# Hunting > Firearm Safety >  Remington Recall

## cambo

For anyone with a Remmy rifle........  Remington Recall

----------


## cambo

Outdoor Brands NZ Ltd are the Remington distributor here. 09 582 0818 is their contact number.
Worth contacting them if anyone's rifle is in the affected range

----------


## hunter308

Yep I just got alerted to this by a mate and my serial number is on the affected list so looks like my hunting is on hold till this is checked out worst part is forlongs which is where I got the rifle from is always shut when I knock off work on saturdays so don't know if any other reseller will get it sent in for me seeing it come from an opposition reseller.

The recall is to do with there possibly being excess bonding agent in the trigger.

----------


## cambo

Hopefully it's a simple case of checking and cleaning the excess off. But if they require the rifles to be looked at by a smithy, there is going to be a huge backlog.

----------


## StrikerNZ

If you rifle is affected (as mine is) a form pops up for you to complete. They'll send out pre-paid return shipping tags along with shipping boxes to you, for you to stick your rifle in and send it away. I'm assuming they'll rig up a gunsmith somewhere in NZ to do the work and send it back to you. No cost to you, other than the inconvenience.

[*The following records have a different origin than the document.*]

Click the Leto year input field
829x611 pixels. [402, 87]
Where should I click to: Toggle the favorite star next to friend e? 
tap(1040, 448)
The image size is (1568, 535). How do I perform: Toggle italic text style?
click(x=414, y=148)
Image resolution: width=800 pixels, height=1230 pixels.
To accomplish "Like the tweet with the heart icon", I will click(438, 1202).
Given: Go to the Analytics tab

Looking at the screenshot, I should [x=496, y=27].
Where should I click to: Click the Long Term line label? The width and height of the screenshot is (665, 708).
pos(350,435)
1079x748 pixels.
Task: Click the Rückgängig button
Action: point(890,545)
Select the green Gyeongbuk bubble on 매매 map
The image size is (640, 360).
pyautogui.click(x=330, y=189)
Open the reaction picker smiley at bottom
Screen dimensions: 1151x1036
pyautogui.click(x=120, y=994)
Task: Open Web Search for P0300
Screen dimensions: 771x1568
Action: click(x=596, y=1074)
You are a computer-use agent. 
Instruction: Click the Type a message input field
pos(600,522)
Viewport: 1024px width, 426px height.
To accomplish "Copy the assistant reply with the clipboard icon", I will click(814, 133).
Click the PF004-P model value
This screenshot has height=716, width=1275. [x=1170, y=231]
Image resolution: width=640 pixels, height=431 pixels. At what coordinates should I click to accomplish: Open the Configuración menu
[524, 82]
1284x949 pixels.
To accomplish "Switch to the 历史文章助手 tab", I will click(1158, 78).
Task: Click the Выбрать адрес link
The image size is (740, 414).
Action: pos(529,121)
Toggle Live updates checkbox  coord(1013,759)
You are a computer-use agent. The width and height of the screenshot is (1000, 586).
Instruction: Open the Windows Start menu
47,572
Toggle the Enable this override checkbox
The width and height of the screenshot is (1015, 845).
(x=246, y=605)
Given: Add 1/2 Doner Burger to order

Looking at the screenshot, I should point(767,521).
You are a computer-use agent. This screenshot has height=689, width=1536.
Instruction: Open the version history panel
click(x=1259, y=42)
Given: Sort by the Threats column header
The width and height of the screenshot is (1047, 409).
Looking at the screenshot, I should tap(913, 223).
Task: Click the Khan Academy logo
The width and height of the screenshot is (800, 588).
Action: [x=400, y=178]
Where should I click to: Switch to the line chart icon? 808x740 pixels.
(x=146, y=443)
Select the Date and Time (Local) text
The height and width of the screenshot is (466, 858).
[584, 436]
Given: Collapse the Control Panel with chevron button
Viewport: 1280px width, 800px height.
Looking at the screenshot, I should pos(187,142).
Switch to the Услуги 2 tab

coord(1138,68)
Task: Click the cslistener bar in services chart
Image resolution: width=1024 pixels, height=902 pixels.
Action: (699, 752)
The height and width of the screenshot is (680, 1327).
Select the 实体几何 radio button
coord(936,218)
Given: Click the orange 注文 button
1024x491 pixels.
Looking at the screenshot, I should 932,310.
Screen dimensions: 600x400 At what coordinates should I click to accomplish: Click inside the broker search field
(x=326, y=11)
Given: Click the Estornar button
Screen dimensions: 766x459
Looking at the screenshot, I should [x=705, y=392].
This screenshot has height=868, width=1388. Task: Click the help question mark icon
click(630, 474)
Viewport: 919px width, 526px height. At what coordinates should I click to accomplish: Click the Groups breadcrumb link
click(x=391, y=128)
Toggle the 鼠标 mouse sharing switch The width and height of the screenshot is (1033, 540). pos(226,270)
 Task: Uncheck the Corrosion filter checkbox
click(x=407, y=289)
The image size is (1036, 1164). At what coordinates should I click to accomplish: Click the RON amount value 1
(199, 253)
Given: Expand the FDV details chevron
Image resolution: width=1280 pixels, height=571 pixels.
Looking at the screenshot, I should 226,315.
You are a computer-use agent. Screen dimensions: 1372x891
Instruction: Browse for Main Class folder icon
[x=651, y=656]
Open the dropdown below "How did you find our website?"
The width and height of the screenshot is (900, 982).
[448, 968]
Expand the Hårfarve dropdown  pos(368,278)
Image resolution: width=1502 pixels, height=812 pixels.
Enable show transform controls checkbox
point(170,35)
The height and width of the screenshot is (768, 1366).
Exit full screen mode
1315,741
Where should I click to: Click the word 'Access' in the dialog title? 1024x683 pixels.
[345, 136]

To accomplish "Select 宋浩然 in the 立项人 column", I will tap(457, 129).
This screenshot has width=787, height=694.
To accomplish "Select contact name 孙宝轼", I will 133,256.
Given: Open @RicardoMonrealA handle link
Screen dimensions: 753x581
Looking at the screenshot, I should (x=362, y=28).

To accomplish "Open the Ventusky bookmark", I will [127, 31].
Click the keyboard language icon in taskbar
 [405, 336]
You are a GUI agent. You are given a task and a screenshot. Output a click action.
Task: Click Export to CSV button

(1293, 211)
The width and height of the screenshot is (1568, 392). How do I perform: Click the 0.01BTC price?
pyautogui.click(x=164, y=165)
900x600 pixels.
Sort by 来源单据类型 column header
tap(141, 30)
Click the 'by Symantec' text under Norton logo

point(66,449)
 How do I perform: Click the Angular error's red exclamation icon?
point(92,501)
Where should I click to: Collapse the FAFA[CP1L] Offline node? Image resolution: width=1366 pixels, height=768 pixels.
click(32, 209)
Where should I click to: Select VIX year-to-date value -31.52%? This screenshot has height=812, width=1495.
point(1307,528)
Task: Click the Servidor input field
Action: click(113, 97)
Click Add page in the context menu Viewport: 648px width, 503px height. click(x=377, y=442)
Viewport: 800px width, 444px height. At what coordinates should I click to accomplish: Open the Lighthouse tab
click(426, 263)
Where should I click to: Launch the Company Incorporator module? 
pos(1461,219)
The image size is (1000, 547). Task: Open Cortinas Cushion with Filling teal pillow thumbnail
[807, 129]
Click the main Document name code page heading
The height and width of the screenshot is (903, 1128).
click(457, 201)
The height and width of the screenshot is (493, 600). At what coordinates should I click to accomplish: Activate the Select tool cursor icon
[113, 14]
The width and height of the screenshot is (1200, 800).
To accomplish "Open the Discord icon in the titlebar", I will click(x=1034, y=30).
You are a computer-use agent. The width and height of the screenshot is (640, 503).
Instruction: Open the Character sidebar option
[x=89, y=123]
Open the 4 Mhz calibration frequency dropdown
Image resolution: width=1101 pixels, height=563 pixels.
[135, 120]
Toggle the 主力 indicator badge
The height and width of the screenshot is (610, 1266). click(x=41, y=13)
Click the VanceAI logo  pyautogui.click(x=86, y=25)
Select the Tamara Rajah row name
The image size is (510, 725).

Lucky I just bought a new rifle, so I won't have to do without for a few weeks.

----------


## veitnamcam

Sounds Like my mate @Fatboy s new one is affected, cheers for the heads up Cambo.

----------


## hunter308

I did fill out that online form so will sit by and wait for those tags etc to be sent out was just hoping to get the bugger in somewhere tomorrow so it can be sorted but for once in my life I think I will just do as I am told and do it properly. Just guts me that I got it a few weeks ago and then got hit by a recall I definitely won't hunt with it till it is checked out as safety must come first at all times.

----------


## cambo

I'd be giving the distributor a ring to see what they have in place. (ph is above ^^   :Wink:    )

----------


## hunter308

Just a matter of getting a chance to ring them during the week unless they have an email address which i may look up.

----------


## Nibblet

At least they were good enough to do a voulantary recall and pay for shipping and checking etc.

----------


## scottrods

Mone is affected and filled on the form..mone functions fine. 

Sent from my GT-I9300 using Tapatalk

----------


## Rushy

Thanks Cambo. My .270 is affected (bugger it). Like the sound of the 40% off deal in compensation though. Will need to think seriously about what to spend more money on. Don't tell the missus.

----------


## bully

so its definitely the trigger?

if the trigger has been replaced, no point getting into it?

----------


## Rushy

I have just spoken to a mate and his rifle is affected as well but he has just put in a Timney? Trigger so he won't be following up.

----------


## Toby

Trade up Rushy. Get rid of the poo70 and Remington. Rid all the bad from your life and start fresh

----------


## Rushy

> Trade up Rushy. Get rid of the poo70 and Remington. Rid all the bad from your life and start fresh


Hush your mouth Toby. It has been a good rifle even though it hasn't seen a lot of use in the last couple of years.

----------


## Nibblet

> Hush your mouth Toby. It has been a good rifle even though it hasn't seen a lot of use in the last couple of years.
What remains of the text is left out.